The law in the United States relating to electronic funds transfers is new and undeveloped. Article 4A, governing these types of transactions, has been added to the Uniform Commercial Code and adopted by many states, including New York. A case recently reported, Sheerbonnet Ltd v American Express Bank Ltd, 951 F Supp 403 (SDNY 1995), sheds some light on the interplay between Article 4A and the common law.
Sheerbonnet a British trading company, had contracted to sell troop carriers to Hady Establishment, a Saudi Arabian company. Sheerbonnet was to be paid through a letter of credit issued by Banque Scandanave in Geneva. Sheerbonnet requested that the amount due under the letter of credit, US$12.4 million, be paid through a funds transfer to its account at Bank of Credit and Commerce, SA (BCCI) in London.
Because Sheerbonnet was to be paid in US dollars, Banque Scandanave initiated payment on July 3 1990 by instructing its correspondent bank in New York, Northern Trust International, to transfer US$12.4 million to American Express Bank (AEB) for credit to BCCI's account at AEB in New York. BCCI could then transfer the funds to Sheerbonnet's account in London. However, due to the collapse of BCCI, the funds never left New York and Sheerbonnet never received payment for the troop carriers.
On the morning of July 5 regulators in England and Luxembourg suspended the operations of BCCI. On the same day, the Federal Reserve Bank of New York advised AEB of the suspension of BCCI accounts worldwide, including the seizure of BCCI's New York assets and operations.
Shortly, thereafter, AEB received by wire transfer from Northern Trust the payment order for the transfer of US$12.4 million to the BCCI account at AEB in New York. Knowing the account was frozen by the banking regulators, AEB nevertheless credited to it the US$12.4 million. After crediting the funds to the BCCI account, AEB asserted its rights over the entire account as an offset against debts owed to it by the insolvent BCCI. Thus the funds were never transferred to Sheerbonnet.
Sheerbonnet brought suit against AEB in federal court in New York for conversion, tortuous interferences with contract and unjust enrichment. These are common law claims based on tort and contract. AEB moved to dismiss the suit on the grounds that Article 4A of the New York Uniform Commercial Code; and a subsequent court order in the liquidation of BCCI barred the suit.
AEB argued that Article 4A provides the exclusive remedy for claims arising out of electronic funds transfers and, since Sheerbonnet's complaint ignored Article 4A, it should be dismissed.
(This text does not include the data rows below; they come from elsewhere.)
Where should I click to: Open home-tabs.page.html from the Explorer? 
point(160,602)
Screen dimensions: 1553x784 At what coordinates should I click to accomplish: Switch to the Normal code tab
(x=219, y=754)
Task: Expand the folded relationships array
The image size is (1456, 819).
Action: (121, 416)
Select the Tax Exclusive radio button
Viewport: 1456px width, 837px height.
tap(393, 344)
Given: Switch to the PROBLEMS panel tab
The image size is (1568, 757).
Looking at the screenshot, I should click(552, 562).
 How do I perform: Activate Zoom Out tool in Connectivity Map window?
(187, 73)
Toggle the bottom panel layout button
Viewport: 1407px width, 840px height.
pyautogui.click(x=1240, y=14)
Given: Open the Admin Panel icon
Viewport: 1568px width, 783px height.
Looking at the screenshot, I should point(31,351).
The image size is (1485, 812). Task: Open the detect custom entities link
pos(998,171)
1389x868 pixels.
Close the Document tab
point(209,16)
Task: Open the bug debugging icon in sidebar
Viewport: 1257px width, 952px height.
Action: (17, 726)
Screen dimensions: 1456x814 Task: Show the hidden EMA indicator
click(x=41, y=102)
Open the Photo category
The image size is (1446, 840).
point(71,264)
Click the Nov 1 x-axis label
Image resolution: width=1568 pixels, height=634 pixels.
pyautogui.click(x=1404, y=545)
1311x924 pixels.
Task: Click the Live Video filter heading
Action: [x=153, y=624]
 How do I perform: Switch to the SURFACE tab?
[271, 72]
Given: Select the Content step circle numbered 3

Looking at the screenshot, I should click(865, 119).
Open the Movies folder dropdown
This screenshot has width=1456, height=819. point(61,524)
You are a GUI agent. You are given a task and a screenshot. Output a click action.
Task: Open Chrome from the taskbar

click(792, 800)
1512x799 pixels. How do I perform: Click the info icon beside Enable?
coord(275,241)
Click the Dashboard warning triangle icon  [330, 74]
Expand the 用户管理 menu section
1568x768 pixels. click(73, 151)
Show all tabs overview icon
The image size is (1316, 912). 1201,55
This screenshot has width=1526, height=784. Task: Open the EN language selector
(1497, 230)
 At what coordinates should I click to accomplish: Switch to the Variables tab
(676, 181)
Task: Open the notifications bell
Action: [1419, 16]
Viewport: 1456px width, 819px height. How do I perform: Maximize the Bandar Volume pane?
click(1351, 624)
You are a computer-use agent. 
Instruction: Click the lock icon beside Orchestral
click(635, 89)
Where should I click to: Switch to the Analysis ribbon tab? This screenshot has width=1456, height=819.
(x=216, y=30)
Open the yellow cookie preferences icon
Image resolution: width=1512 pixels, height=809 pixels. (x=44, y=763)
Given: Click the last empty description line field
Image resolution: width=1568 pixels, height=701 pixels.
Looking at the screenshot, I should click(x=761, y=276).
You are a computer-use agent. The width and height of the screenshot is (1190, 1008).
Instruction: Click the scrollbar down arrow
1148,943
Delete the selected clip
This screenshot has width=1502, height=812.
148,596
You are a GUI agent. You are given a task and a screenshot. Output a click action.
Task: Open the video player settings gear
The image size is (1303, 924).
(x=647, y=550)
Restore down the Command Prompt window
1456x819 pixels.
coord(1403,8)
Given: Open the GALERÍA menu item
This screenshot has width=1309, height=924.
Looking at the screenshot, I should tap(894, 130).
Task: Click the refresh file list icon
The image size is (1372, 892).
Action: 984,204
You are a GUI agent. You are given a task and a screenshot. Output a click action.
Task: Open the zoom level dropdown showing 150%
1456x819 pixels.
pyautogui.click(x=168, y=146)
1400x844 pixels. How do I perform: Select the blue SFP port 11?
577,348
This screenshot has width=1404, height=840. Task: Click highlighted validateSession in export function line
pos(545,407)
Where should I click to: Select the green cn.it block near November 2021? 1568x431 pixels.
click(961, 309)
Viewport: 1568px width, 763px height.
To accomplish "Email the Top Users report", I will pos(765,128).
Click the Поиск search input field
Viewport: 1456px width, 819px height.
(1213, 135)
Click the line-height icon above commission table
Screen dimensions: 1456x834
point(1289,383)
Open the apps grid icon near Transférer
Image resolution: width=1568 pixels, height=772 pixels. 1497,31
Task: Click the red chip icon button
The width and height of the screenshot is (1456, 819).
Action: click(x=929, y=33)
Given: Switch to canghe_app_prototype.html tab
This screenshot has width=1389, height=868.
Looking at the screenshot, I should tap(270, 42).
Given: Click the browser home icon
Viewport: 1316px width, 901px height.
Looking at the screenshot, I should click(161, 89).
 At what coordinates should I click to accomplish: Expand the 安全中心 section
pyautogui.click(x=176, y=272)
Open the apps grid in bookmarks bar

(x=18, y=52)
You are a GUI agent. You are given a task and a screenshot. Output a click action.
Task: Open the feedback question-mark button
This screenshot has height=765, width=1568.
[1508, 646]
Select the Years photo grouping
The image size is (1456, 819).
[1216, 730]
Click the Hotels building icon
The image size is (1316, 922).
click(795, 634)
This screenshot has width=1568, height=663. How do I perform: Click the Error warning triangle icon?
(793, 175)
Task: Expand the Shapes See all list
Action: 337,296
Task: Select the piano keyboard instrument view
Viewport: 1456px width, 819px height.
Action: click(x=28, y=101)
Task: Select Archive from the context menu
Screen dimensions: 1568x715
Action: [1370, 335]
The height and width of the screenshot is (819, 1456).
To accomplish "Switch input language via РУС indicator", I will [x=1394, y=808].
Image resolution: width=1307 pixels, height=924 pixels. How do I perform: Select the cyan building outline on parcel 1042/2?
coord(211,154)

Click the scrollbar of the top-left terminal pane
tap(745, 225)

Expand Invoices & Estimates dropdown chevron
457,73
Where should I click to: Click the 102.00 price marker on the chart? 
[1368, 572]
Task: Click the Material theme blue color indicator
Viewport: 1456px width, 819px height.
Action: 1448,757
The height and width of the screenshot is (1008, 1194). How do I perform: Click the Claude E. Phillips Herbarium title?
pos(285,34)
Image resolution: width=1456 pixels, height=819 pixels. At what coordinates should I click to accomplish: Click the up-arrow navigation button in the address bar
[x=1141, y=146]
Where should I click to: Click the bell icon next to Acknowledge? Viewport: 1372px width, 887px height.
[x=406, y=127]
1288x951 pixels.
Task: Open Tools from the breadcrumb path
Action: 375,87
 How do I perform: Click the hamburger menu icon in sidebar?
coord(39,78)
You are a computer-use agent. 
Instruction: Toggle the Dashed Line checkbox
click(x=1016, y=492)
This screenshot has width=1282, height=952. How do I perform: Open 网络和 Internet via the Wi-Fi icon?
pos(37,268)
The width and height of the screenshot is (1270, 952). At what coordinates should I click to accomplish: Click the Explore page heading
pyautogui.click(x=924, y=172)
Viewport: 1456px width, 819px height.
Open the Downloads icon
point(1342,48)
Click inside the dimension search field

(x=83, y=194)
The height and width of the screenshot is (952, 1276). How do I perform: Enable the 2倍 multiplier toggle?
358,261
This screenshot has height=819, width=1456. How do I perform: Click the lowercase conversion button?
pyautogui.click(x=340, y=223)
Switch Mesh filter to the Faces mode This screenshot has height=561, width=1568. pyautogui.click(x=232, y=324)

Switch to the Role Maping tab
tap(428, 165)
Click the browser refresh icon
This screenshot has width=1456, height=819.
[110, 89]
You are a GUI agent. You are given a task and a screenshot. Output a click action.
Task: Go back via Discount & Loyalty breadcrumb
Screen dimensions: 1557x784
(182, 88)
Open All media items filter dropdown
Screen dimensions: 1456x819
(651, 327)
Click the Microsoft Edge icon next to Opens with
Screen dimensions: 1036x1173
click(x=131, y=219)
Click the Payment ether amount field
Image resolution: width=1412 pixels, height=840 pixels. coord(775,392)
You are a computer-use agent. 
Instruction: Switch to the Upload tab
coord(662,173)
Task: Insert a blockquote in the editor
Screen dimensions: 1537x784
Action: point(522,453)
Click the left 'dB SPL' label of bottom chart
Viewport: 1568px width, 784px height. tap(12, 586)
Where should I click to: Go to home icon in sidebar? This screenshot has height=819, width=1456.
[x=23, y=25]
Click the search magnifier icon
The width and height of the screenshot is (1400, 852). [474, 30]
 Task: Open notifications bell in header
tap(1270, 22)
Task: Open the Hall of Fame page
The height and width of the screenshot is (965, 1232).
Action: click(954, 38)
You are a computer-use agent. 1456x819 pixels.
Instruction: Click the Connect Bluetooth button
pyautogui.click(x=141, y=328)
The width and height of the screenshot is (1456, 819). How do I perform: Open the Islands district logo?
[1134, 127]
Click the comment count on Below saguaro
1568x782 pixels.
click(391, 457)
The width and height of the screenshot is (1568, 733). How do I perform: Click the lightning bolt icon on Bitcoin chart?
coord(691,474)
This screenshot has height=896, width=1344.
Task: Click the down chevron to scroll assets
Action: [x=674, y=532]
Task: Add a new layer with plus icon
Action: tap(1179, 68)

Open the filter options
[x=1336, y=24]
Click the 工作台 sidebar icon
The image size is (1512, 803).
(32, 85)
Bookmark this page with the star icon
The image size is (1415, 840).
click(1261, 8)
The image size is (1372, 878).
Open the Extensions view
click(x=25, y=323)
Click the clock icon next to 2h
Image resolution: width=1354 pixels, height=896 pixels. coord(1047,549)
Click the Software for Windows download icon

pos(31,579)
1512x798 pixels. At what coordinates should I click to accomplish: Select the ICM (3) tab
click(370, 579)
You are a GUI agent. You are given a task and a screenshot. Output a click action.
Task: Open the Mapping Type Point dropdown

The district court found that Article 4A was not intended to serve as the exclusive remedy for claims involving funds transfers and the rights and obligations flowing from payment orders. In the court's view, Article 4A only extinguished common law claims that are redundant of or inconsistent with its provisions.
Sheerbonnet's claims were not found to be inconsistent with Article 4A and therefore could be asserted against AEB. the court pointed out that the crux of Sheerbonnet's claims was that AEB had knowledge that the US12.4 million it was asked to receive and transfer was destined for a seized account (where it could be used as an offset against BCCI) and there is no provision in Article 4A dealing with this situation.
Twenty-two months after the receipt by AEB of the US$12.4 million transfer, the Supreme Court of the State of New York entered an order instructing a number of banks in New York including AEB, to cede BCCI funds to the New York Superintendent of Banking, less set-offs claimed by the banks. Having already claimed the funds in the BCCI account as a set-off, AEB did not turnover any funds to the Superintendent. The federal district court rejected AEB's argument that this turnover order barred any further proceedings against it based on the BCCI account. The court found that Sheerbonnet's claims were not dealt with by the turnover order and, in any event, Sheerbonnet was not afforded a full and fair opportunity to have its claims heard by the New York Supreme Court.
The federal district court's opinion in this case is significant in that it defines the boundaries of Article 4A in the electronic funds transfers area. While common law claims may still be brought against banks, these claims may not be inconsistent with the provisions or approach of Article 4A.